Les ballades réussissent très bien au chanteur, comme il le démontre une fois de plus sur "Eternal Lullaby", dotée de surcroît d’un beau solo de guitare. Mais l’un des meilleurs morceaux sur cet album est l’irrésistiblement groovy "Nothing More To Gain" et ses paroles qui nous incitent à accepter l’impermanence et à se contenter de se réjouir du moment présent, au lieu de vouloir toujours et encore plus. Mais plus de quoi, au juste ? « When will you learn ? / Riches you’ve guarded / So too shall burn / Look what you’ve started / Expect the worst / When you’ve disregarded / These sacred words » (« Quand apprendras-tu ? / Les richesses que tu as gardées / Brûleront aussi / Regarde ce que tu as commencé / Attends-toi au pire / Alors que tu n'as pas tenu compte / De ces mots sacrés »). On se prend encore une vigoureuse claque avec "Dead To Rights" avant de refermer l’album sur le plus mélancolique "How The Story Ends", avec ses petites notes orientalisantes.

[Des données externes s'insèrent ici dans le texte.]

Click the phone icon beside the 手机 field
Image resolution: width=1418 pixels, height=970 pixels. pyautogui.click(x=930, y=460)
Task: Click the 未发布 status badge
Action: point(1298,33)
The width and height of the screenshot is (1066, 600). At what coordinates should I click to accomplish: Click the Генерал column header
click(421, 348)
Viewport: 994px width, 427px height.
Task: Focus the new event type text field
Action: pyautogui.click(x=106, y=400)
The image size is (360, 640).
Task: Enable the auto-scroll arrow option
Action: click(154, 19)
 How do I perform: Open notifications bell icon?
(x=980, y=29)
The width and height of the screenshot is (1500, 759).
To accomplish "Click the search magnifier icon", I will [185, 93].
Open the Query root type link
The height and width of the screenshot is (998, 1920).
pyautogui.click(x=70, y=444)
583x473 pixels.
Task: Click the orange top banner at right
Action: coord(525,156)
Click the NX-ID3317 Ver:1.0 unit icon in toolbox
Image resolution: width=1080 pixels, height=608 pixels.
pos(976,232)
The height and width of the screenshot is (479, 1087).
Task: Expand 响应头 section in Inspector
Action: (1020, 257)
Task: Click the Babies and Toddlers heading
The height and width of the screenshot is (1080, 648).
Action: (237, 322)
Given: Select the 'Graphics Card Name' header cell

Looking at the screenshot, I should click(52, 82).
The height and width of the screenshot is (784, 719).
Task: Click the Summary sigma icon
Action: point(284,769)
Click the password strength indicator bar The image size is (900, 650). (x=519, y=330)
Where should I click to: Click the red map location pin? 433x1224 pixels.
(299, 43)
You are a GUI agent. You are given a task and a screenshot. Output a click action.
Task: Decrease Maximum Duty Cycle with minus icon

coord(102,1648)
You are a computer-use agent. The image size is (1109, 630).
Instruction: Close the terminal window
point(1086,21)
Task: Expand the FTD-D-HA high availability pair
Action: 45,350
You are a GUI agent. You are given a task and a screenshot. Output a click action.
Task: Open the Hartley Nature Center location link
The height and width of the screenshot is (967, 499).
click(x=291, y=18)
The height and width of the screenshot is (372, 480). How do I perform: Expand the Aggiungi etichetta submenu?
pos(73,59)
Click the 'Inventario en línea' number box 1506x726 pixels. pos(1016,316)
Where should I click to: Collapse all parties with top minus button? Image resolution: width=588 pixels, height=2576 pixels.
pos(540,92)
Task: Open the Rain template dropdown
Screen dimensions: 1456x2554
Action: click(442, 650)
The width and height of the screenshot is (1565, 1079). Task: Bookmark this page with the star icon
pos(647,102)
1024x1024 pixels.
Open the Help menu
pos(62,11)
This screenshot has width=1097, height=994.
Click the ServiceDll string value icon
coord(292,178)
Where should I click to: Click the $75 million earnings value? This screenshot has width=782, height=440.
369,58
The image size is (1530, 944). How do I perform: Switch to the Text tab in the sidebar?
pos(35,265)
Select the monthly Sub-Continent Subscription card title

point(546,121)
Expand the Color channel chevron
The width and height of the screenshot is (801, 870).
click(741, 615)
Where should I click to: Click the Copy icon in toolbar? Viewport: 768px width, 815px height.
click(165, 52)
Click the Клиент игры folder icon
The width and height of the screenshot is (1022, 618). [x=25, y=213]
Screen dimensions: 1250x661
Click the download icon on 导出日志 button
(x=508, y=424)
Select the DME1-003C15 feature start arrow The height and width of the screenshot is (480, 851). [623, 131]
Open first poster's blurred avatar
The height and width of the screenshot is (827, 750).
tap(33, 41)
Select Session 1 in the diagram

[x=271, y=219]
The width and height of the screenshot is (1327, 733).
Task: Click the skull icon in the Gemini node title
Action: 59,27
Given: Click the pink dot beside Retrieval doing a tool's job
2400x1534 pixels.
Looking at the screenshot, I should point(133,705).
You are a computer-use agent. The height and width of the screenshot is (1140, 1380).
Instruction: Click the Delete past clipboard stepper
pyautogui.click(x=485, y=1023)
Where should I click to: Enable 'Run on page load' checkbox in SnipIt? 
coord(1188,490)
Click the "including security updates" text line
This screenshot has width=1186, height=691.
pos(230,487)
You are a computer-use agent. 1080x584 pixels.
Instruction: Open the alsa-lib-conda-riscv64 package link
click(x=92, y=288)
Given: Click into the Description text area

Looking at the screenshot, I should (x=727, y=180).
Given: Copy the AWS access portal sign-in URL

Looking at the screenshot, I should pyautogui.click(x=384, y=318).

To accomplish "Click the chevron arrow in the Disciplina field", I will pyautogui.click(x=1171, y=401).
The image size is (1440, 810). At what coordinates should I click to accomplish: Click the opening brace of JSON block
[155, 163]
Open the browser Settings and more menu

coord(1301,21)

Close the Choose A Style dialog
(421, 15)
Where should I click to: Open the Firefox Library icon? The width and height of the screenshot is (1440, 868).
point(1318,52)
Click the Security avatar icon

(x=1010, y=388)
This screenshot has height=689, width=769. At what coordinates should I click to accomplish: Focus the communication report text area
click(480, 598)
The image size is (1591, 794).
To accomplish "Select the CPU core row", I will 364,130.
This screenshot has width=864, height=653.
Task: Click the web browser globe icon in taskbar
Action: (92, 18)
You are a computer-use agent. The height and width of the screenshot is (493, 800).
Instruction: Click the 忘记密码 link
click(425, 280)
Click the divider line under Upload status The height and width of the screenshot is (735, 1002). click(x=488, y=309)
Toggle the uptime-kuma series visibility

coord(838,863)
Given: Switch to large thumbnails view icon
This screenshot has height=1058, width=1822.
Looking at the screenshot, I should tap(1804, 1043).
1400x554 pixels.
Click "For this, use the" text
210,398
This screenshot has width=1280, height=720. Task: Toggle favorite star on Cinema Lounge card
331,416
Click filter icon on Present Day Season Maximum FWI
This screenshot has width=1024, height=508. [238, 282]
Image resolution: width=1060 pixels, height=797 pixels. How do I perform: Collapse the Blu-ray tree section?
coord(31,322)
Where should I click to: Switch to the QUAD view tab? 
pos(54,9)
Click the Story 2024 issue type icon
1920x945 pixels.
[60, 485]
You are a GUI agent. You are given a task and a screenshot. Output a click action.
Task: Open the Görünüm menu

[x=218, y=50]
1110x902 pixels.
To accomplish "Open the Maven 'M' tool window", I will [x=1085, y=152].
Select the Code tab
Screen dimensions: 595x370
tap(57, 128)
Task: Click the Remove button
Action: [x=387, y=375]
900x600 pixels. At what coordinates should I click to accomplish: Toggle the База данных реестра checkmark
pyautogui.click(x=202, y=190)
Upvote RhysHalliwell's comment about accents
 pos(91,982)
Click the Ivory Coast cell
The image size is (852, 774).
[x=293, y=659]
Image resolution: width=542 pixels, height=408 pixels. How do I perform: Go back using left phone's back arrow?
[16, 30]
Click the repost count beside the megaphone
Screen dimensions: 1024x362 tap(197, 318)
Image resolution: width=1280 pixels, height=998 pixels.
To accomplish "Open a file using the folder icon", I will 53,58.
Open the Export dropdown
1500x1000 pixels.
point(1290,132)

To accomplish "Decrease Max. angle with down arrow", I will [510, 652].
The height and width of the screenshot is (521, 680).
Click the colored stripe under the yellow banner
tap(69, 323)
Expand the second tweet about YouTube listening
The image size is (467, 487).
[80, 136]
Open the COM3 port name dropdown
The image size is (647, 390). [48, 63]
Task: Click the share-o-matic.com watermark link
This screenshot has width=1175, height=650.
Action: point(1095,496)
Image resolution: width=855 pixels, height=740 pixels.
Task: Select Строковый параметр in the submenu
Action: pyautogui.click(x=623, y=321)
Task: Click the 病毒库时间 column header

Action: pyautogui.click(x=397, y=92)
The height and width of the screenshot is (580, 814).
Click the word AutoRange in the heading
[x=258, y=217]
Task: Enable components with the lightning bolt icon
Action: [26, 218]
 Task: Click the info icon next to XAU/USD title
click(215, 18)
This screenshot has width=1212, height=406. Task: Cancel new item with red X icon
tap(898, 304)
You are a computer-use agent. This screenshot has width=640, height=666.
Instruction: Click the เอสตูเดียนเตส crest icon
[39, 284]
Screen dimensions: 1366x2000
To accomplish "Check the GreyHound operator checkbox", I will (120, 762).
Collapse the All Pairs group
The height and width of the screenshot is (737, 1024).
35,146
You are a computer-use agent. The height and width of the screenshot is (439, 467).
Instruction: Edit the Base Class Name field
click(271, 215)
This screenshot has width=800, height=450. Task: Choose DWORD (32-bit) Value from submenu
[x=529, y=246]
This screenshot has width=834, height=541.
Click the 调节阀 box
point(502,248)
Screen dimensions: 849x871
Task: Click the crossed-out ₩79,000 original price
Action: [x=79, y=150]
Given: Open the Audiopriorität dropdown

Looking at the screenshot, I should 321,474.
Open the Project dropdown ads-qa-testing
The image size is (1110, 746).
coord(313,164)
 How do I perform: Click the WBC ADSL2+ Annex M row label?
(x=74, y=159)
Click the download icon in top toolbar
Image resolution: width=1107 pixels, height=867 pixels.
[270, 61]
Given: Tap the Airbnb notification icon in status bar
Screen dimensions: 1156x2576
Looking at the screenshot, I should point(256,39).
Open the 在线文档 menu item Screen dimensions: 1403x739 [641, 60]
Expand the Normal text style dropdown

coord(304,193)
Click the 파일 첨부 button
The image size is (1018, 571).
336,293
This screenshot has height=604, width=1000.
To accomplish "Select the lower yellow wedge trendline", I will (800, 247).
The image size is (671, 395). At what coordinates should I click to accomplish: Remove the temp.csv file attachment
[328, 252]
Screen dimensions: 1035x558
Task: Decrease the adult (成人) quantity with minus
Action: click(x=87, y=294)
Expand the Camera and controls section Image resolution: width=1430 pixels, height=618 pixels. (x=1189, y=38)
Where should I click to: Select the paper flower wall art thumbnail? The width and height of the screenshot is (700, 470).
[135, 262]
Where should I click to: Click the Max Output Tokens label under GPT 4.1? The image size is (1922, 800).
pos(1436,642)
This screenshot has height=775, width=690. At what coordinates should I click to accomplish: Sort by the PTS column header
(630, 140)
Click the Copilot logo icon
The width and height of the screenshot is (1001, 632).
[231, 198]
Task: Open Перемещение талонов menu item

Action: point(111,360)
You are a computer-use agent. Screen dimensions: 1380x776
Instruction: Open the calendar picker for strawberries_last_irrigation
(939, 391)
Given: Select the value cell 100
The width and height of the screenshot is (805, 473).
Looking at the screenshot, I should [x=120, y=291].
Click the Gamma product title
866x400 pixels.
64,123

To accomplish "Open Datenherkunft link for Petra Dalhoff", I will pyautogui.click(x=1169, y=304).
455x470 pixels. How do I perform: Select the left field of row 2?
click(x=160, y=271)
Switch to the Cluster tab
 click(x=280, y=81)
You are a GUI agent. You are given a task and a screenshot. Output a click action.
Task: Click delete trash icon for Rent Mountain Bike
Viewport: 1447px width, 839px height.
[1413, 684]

Myles Kennedy nous offre un bien bel album avec « The Art Of Letting Go », tant sur la forme que sur le fond. C’est effectivement tout un art et un travail sur soi de longue haleine que de laisser la vie suivre son cours, d’accepter de se laisser porter par son flot au lieu d’essayer de nager à contre-courant. De toute façon, à vouloir lutter contre sa nature profonde, on n’en sort jamais gagnant. Et il ne faut pas oublier de prendre chaque sourire, note de musique, respiration, rayon de soleil ou goutte de pluie comme un cadeau.